The AT&T-Philips Telecommunications NV joint venture on public switching is optimistically increasing its investment in the UK, seeing big business particularly in subscriber loop carrier equipment and transmission kit for markets outside the UK. The company is even optimistically looking forward to further deals for its Number 5ESS switch if British Telecom’s business in network services takes off. The UK subsidiary is investing UKP17m this year to increase manufacturing space at its Malmesbury plant in Wiltshire for multiplexers and in particular for subscriber loop carrier equipment. The company is currently adapting the Slick SLC96 subscriber loop carrier kit, which AT&T has sold successfully in the US with 8m lines installed, as the Slick 120 for all markets outside the US, at its software development laboratory in the UK. It will begin manufacturing the product in the UK in the second half of 1988. Managing director of AT&T-Philips UK Brian Manley says he expects 50% of the business for Slick to go outside the UK by the early 1990s and he also expects that at least 50% of its UK business will come from this product in five years time as installation of fibre optics reaches a peak.
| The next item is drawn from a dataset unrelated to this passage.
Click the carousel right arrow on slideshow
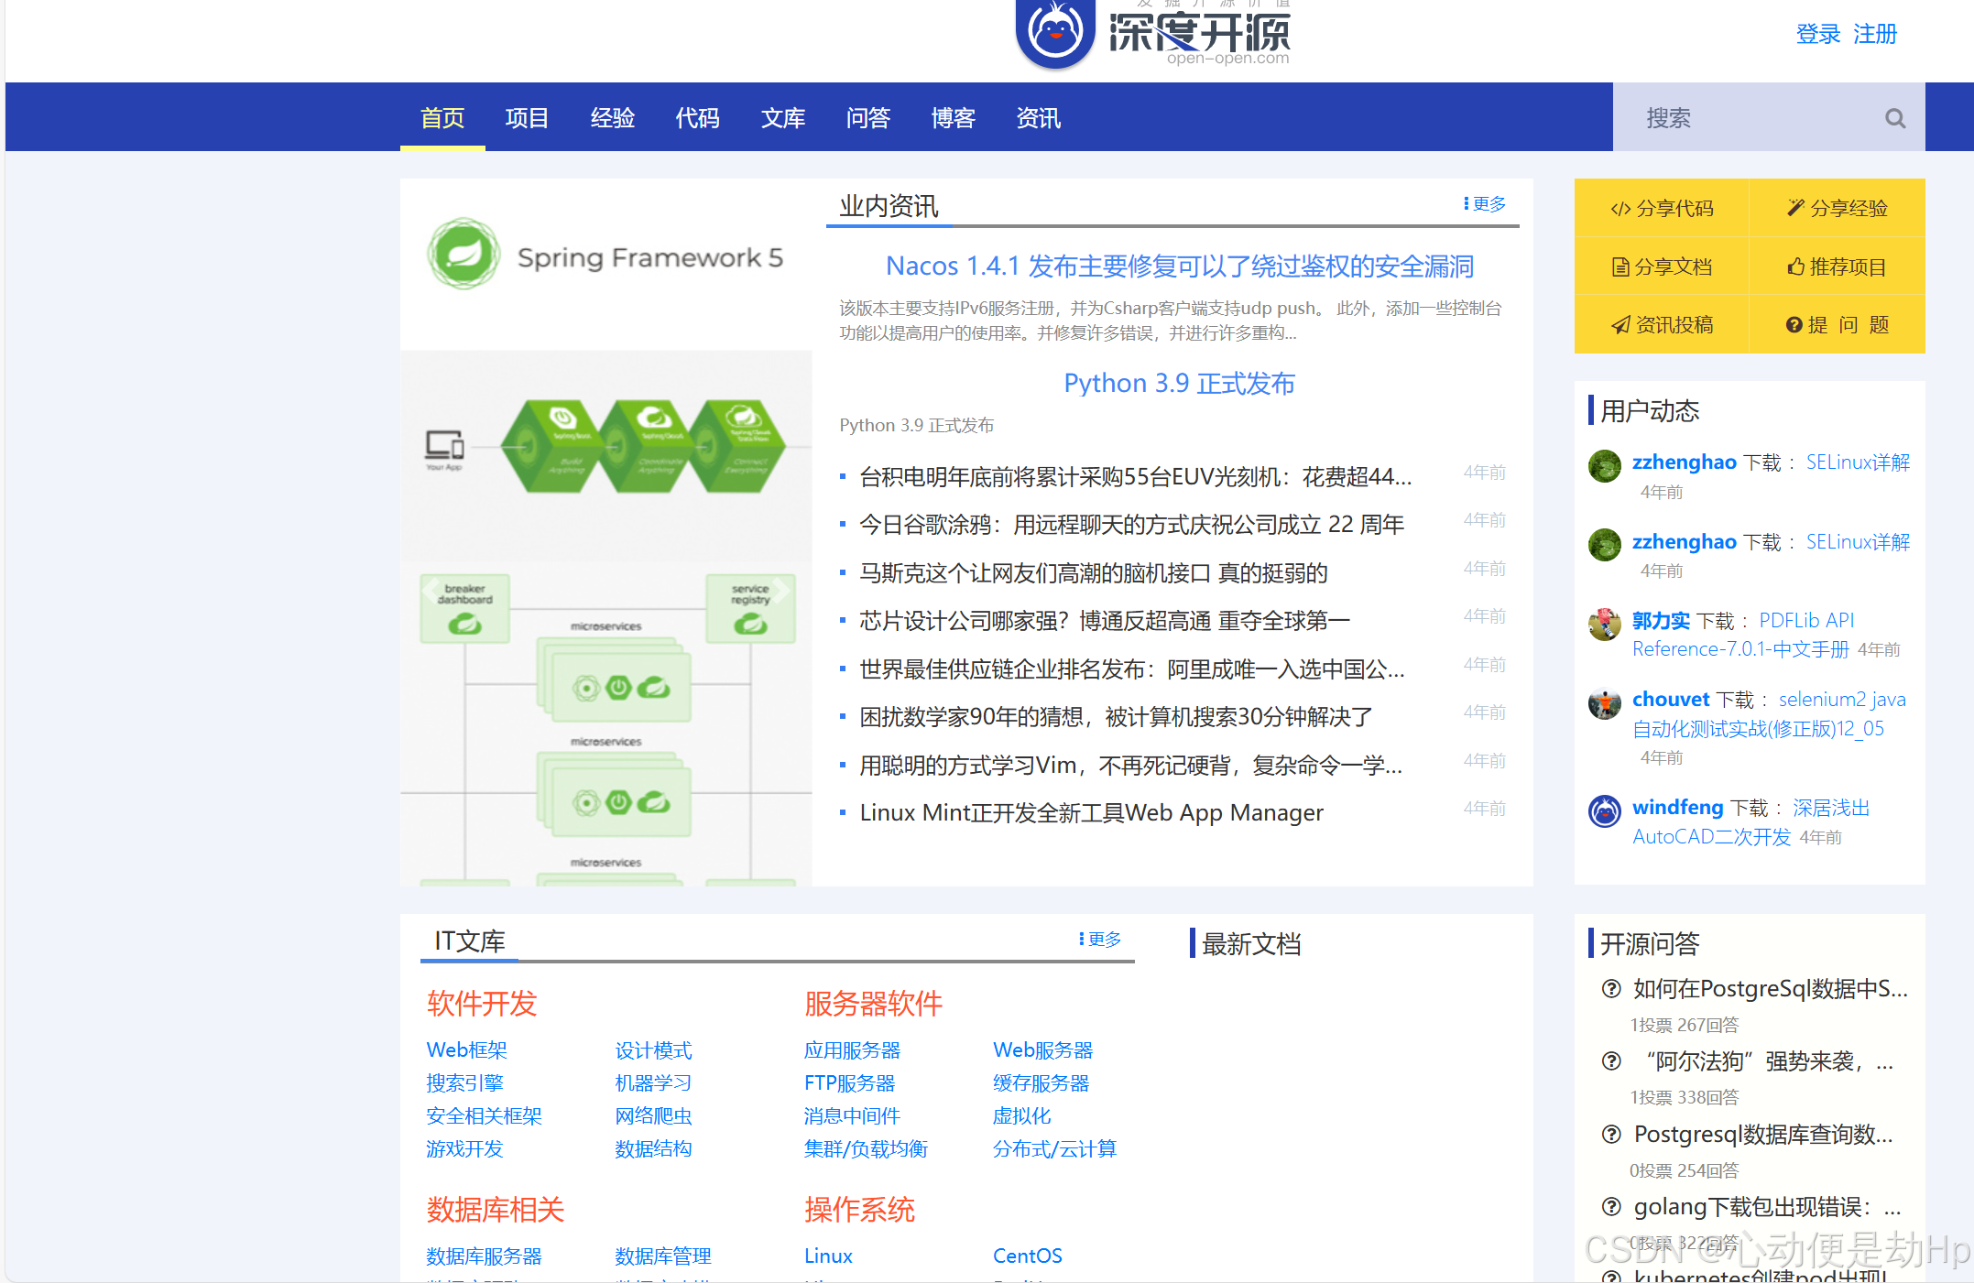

The company has also met with some success in selling its European version of its Number 5ESS switch, called the 5ESS-PRX to acknowledge Philips’ contribution, to British Telecom for use as a centrex switch in a trial which begins in 1988 and it has supplied nine switches for Telecom’s Linkline 0800 and 0345 toll free service and another, which is currently being installed as an international gateway. Centrex is the system that provides subscribers with all the facilities of a PABX from a central exchange. AT&T-Philips UK will also invest in research and development to adapt the AT&T switches for European needs. It seems unlikely that Telecom will order many more of the AT&T switches even if it needs to increase capacity for Linkline and it will almost certainly not order any more 5ESS switches for centrex services because it has specified that centrex services should be available as an enhancement on its two supplied switches – System X from Plessey and GEC, and AXE-10 from Thorn- Ericsson. The company looks for a near doubling of its employee numbers to 600 by 1990 and it should reach turnover in the UK of UKP50m in 1987 compared with sales for the whole European of UKP224m in 1986; it is also looking to break even in 1988.

Venture Funding

Cirrus Logic Inc, designing and making chips – with the help of $1.5m of Sun Microsystems workstations – in Milpitas, California, has raised $11m in its latest round of venture funding, bringing the total raised to $3m. The cash, to expand manufacturing, came from new investors including the Allied-Signal Pension Fund and Berkeley International Capital Ltd, and existing investors including Institutional Venture Partners and Robertson Coleman & Stephens.